Below are some of the notes I took during this truly inspirational talk:
– the capacity for self-delusion is infinite
– innovations happen at periods of punctuated equilibrium
– people can make mistakes by applying conventional thinking where it does not apply
– when you’re in a period of disruptive innovation you have to have the courage to proceed ahead in the face of enormous skepticism
– if you were starting a company 20 years ago, nobody would be holding you accountable for your carbon footprint. These days awareness that businesses use energy and have a certain carbon footprint is really widespread. You are either part of the problem or part of the solution
– what we are trying to do is encourage an alternative point of view: businesses should be thinking about social value rather than just economic value
– as an investor the value of lean startup today in 2011, is that when we see a startup that has embraced its principles fully I think it confers an unfair advantage on them compared to other startups with equally smart people
– it is just crazy to not do this, go lean!
Questions from the audience:
Q: Should I use my own funds first before going to venture capitalists?
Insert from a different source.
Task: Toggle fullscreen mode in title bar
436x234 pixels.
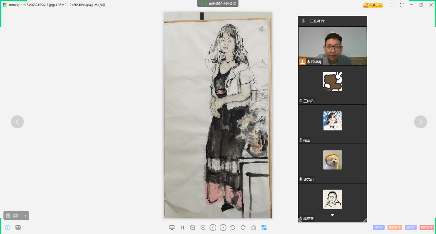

A: Conventionally it is said that if you can’t get an outside investor it is failing some basic test. That is largely true but not sufficient. The reason I mostly don’t like self-funded after a certain point is that it’s asking an individual to do too much. I like teams that have a goal and are working towards that, and they know that at the end of a period of time there will be some discontinuity if they do not make progress.